Transcribe the following entries verbatim, keeping every line unchanged.

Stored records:
++++++
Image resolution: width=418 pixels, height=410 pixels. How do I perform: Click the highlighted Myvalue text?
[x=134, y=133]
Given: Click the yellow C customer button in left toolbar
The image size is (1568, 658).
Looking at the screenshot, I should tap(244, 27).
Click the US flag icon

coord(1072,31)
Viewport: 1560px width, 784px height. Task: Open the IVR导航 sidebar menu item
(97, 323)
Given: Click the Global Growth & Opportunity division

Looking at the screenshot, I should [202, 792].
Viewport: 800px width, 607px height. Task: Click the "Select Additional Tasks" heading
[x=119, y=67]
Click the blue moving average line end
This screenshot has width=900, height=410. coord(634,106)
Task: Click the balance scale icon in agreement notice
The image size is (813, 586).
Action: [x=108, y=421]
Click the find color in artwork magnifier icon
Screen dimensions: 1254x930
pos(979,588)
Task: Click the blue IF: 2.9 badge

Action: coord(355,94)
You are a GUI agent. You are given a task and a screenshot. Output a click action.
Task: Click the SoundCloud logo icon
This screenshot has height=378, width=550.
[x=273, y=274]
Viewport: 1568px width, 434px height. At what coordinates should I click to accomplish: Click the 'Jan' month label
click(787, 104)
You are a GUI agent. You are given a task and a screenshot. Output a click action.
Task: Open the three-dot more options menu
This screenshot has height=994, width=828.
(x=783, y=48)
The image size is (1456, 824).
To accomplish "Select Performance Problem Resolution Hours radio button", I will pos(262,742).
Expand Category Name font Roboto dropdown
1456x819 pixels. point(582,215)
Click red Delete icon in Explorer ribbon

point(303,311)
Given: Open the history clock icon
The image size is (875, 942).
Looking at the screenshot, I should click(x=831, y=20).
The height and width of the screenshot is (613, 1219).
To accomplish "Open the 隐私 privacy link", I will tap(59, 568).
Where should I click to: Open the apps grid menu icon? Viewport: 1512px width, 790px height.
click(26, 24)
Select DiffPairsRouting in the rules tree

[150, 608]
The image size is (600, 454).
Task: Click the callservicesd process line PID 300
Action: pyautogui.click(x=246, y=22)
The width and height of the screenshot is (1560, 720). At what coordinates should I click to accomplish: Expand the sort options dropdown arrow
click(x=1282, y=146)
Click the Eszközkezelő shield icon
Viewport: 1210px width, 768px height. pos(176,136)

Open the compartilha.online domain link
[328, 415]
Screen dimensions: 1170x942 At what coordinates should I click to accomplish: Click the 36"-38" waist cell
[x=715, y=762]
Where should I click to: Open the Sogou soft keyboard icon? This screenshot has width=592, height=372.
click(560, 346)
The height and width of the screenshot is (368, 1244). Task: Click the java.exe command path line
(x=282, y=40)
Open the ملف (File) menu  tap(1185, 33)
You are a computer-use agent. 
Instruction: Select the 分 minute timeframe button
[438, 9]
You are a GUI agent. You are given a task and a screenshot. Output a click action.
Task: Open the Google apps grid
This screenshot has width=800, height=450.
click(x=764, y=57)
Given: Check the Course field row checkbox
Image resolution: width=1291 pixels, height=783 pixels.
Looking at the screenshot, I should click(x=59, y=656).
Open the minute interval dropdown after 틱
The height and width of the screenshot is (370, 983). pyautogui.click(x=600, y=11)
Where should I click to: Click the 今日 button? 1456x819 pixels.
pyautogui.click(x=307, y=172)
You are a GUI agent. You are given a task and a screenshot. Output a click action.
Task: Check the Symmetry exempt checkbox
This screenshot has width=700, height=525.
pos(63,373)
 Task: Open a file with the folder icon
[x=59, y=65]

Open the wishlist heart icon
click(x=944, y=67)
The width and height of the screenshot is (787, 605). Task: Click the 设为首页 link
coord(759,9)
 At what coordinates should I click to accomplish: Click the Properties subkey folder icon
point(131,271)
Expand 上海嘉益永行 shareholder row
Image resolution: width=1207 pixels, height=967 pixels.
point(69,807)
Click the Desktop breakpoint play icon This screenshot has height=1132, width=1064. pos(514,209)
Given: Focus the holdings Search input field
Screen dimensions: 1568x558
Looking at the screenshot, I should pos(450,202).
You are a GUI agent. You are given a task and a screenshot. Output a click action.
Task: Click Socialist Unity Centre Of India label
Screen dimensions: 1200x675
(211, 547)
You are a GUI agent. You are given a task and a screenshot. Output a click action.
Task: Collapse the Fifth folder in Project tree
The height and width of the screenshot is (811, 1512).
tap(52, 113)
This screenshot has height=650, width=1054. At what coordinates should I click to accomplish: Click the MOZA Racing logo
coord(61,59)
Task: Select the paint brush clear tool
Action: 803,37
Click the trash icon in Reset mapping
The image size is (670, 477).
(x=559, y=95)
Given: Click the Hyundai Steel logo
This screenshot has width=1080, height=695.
++++++
Complete response
Image resolution: width=418 pixels, height=410 pixels. How do I perform: Click the highlighted Myvalue text?
[x=134, y=133]
Given: Click the yellow C customer button in left toolbar
The image size is (1568, 658).
Looking at the screenshot, I should tap(244, 27).
Click the US flag icon

coord(1072,31)
Viewport: 1560px width, 784px height. Task: Open the IVR导航 sidebar menu item
(97, 323)
Given: Click the Global Growth & Opportunity division

Looking at the screenshot, I should [202, 792].
Viewport: 800px width, 607px height. Task: Click the "Select Additional Tasks" heading
[x=119, y=67]
Click the blue moving average line end
This screenshot has width=900, height=410. coord(634,106)
Task: Click the balance scale icon in agreement notice
The image size is (813, 586).
Action: [x=108, y=421]
Click the find color in artwork magnifier icon
Screen dimensions: 1254x930
pos(979,588)
Task: Click the blue IF: 2.9 badge

Action: coord(355,94)
You are a GUI agent. You are given a task and a screenshot. Output a click action.
Task: Click the SoundCloud logo icon
This screenshot has height=378, width=550.
[x=273, y=274]
Viewport: 1568px width, 434px height. At what coordinates should I click to accomplish: Click the 'Jan' month label
click(787, 104)
You are a GUI agent. You are given a task and a screenshot. Output a click action.
Task: Open the three-dot more options menu
This screenshot has height=994, width=828.
(x=783, y=48)
The image size is (1456, 824).
To accomplish "Select Performance Problem Resolution Hours radio button", I will pos(262,742).
Expand Category Name font Roboto dropdown
1456x819 pixels. point(582,215)
Click red Delete icon in Explorer ribbon

point(303,311)
Given: Open the history clock icon
The image size is (875, 942).
Looking at the screenshot, I should click(x=831, y=20).
The height and width of the screenshot is (613, 1219).
To accomplish "Open the 隐私 privacy link", I will tap(59, 568).
Where should I click to: Open the apps grid menu icon? Viewport: 1512px width, 790px height.
click(26, 24)
Select DiffPairsRouting in the rules tree

[150, 608]
The image size is (600, 454).
Task: Click the callservicesd process line PID 300
Action: pyautogui.click(x=246, y=22)
The width and height of the screenshot is (1560, 720). At what coordinates should I click to accomplish: Expand the sort options dropdown arrow
click(x=1282, y=146)
Click the Eszközkezelő shield icon
Viewport: 1210px width, 768px height. pos(176,136)

Open the compartilha.online domain link
[328, 415]
Screen dimensions: 1170x942 At what coordinates should I click to accomplish: Click the 36"-38" waist cell
[x=715, y=762]
Where should I click to: Open the Sogou soft keyboard icon? This screenshot has width=592, height=372.
click(560, 346)
The height and width of the screenshot is (368, 1244). Task: Click the java.exe command path line
(x=282, y=40)
Open the ملف (File) menu  tap(1185, 33)
You are a computer-use agent. 
Instruction: Select the 分 minute timeframe button
[438, 9]
You are a GUI agent. You are given a task and a screenshot. Output a click action.
Task: Open the Google apps grid
This screenshot has width=800, height=450.
click(x=764, y=57)
Given: Check the Course field row checkbox
Image resolution: width=1291 pixels, height=783 pixels.
Looking at the screenshot, I should click(x=59, y=656).
Open the minute interval dropdown after 틱
The height and width of the screenshot is (370, 983). pyautogui.click(x=600, y=11)
Where should I click to: Click the 今日 button? 1456x819 pixels.
pyautogui.click(x=307, y=172)
You are a GUI agent. You are given a task and a screenshot. Output a click action.
Task: Check the Symmetry exempt checkbox
This screenshot has width=700, height=525.
pos(63,373)
 Task: Open a file with the folder icon
[x=59, y=65]

Open the wishlist heart icon
click(x=944, y=67)
The width and height of the screenshot is (787, 605). Task: Click the 设为首页 link
coord(759,9)
 At what coordinates should I click to accomplish: Click the Properties subkey folder icon
point(131,271)
Expand 上海嘉益永行 shareholder row
Image resolution: width=1207 pixels, height=967 pixels.
point(69,807)
Click the Desktop breakpoint play icon This screenshot has height=1132, width=1064. pos(514,209)
Given: Focus the holdings Search input field
Screen dimensions: 1568x558
Looking at the screenshot, I should pos(450,202).
You are a GUI agent. You are given a task and a screenshot. Output a click action.
Task: Click Socialist Unity Centre Of India label
Screen dimensions: 1200x675
(211, 547)
You are a GUI agent. You are given a task and a screenshot. Output a click action.
Task: Collapse the Fifth folder in Project tree
The height and width of the screenshot is (811, 1512).
tap(52, 113)
This screenshot has height=650, width=1054. At what coordinates should I click to accomplish: Click the MOZA Racing logo
coord(61,59)
Task: Select the paint brush clear tool
Action: 803,37
Click the trash icon in Reset mapping
The image size is (670, 477).
(x=559, y=95)
Given: Click the Hyundai Steel logo
This screenshot has width=1080, height=695.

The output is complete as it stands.